[[ Records provided, beginning ]]

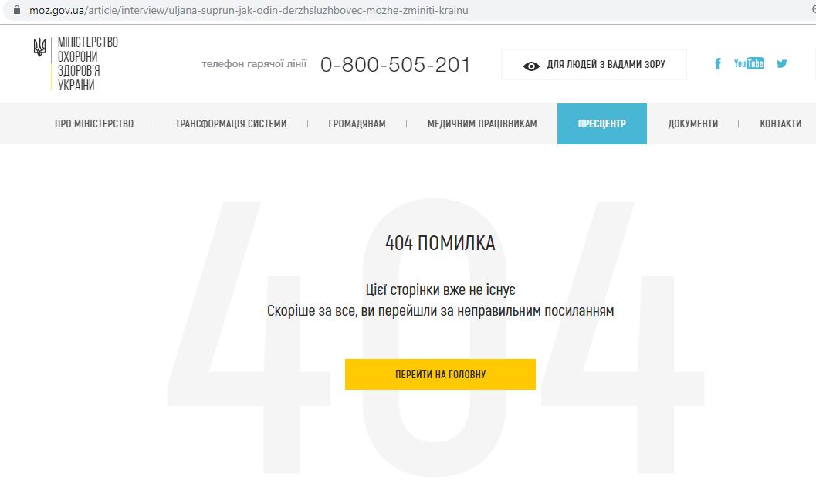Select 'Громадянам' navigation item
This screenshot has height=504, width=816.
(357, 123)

[[ Records provided, end ]]
[[ Records provided, beginning ]]

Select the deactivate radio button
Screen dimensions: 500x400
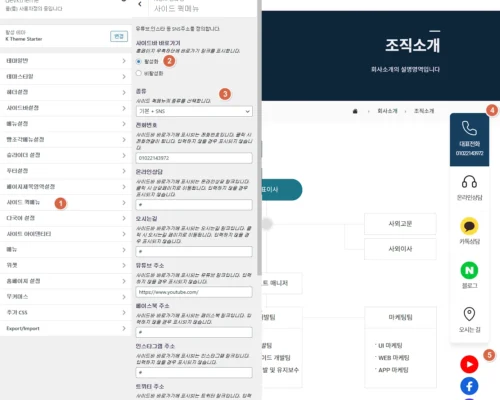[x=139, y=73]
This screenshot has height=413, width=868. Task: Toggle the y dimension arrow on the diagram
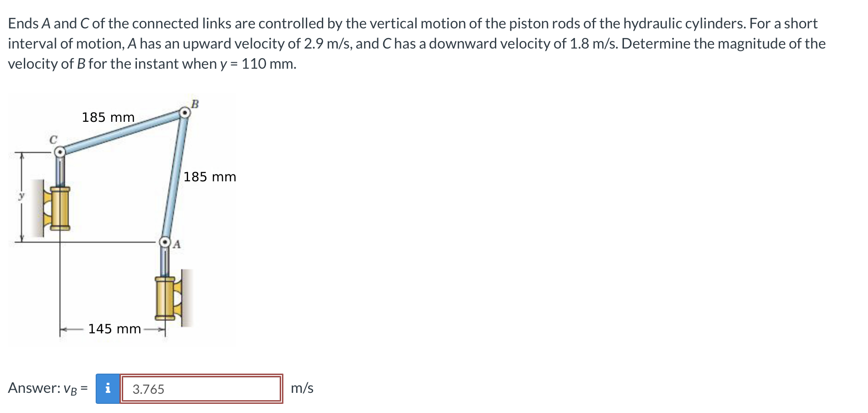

[[ Records provided, end ]]
[[ Records provided, beginning ]]

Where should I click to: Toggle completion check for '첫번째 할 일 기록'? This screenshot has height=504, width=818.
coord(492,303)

[[ Records provided, end ]]

Problem requirements – A word-for-word reproduction is needed of the lines above from the line containing "Screen dimensions: 500x400" through the line containing "This screenshot has height=413, width=868.", with both ends kept and no pictures.

Answer to the problem –
Screen dimensions: 500x400
[x=139, y=73]
This screenshot has height=413, width=868. Task: Toggle the y dimension arrow on the diagram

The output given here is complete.